Contemplation, and how it is almost lost – September, 2015

Contemplation imageIt is a word many have almost lost; even if it appears occasionally, its meaning is insignificant or has become obscure to post-modern people. Contemplation is deep, serious and quiet thoughts for a period of time. It is purposeful and it requires total concentration of the person undergoing it.

We are trained to multi-task by highly advanced technology; and we are supposed to be doing something at all times, except for maybe during five to eight hours of our sleeping time. living a life nowadays means constantly being in touch and connected to people or things. The pouring information and readily available knowledge drown us with not-so-real images of ourselves and the world surrounding us. we are not sure what to choose and how to make sense of the overwhelming quantity of recources. As many things scramble for our attention at the same time, we are rarely in the mood to contemplate. To be still, quiet, and to think deeply, ponder over and over again, has become hardship, not luxury. It’s so easy for us to become shallow thinkers, losing the motivation for any deepening processes, because we have so little time and so much to do. The desire to accomplish more and more of the tangible things makes contemplation irrelevant, as if pausing is falling behind or obstructing progress. The universal belief is that we should always move forward, and that this is a positive and desirable attitude.

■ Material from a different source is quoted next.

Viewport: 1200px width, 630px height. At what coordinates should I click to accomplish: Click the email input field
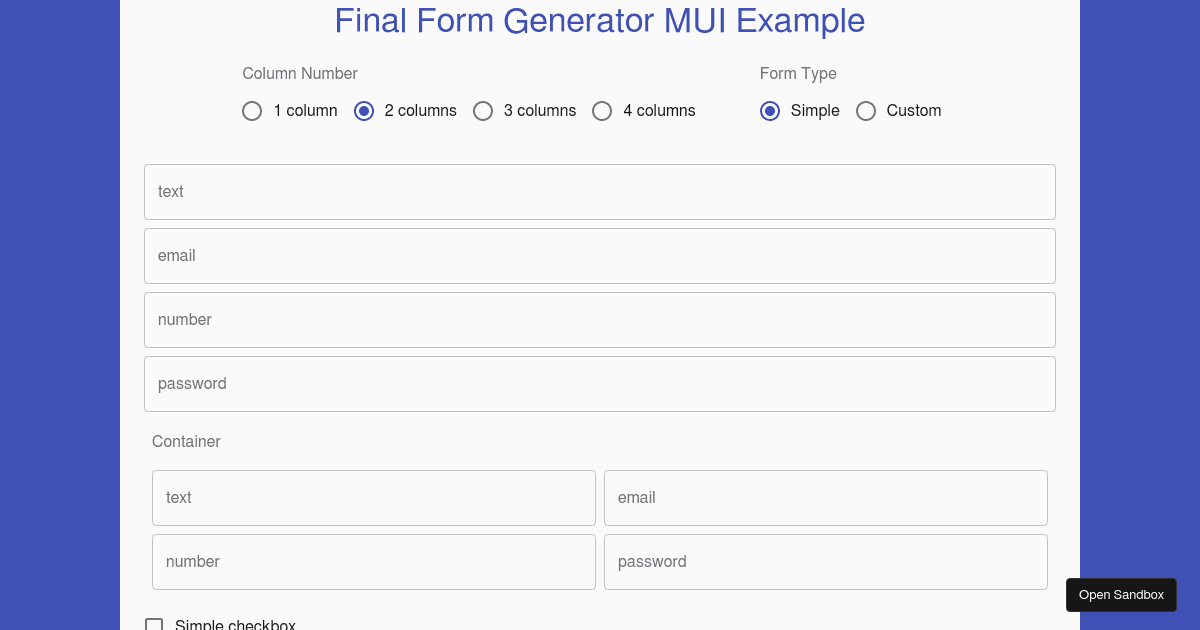click(600, 255)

We, however, seldom analyse where we are heading, how we ought to make a move, and why we should go ahead or change to a different objective. In many ways we are drifted along without a clear direction or understanding. And we can’t halt ourselves and don’t want to review the situation.

It’s a bit sad that we tend to be complacent with what is on the surface. It is understandable that sometimes we are scared to look deeper into ourselves, but mostly we are not so interested in what’s inside us. Humans as a whole are shunning contemplation.

Yet long ago, Aristotle said, “The ultimate value of life depends upon awareness and the power of contemplation rather than upon mere survival.” This suggests that what we think is more important than what we do. God in the Bible tells us, “Be still”, even in the midst of our tribulations. For many fast doers, it’s hard to imagine that ‘stillness’ can be considered a strength.

Shall we then make more time to think, reflect, mediate, imagine and talk to ourselves?

The German philosopher, Meister Eckhart, considered that “what we plant in the soil of contemplation, we shall reap in the harvest of action.”

This is certainly encouraging. But the mere contemplative mental exercise is itself beneficial to humans who possess the unique abilities to think and analyse. An inner dialogue with oneself can be inspirational, illuminating as well as cheerful, brightening, and even funny. Like your computers and smart phones, we all need to be recharged and refreshed, not by emptying or overstuffing our brains, but by concentrating on one or a few ideas at a time. We may not be better in our actions afterwards, but at least we have devoted sufficient time and attention to our thoughts, to be more responsible individuals and more understanding of ourselves and others.

Slow down, pause, stop for a moment; in order to live in the moment and to enjoy contemplation. After all, these moments can help us define the meaning of our lives.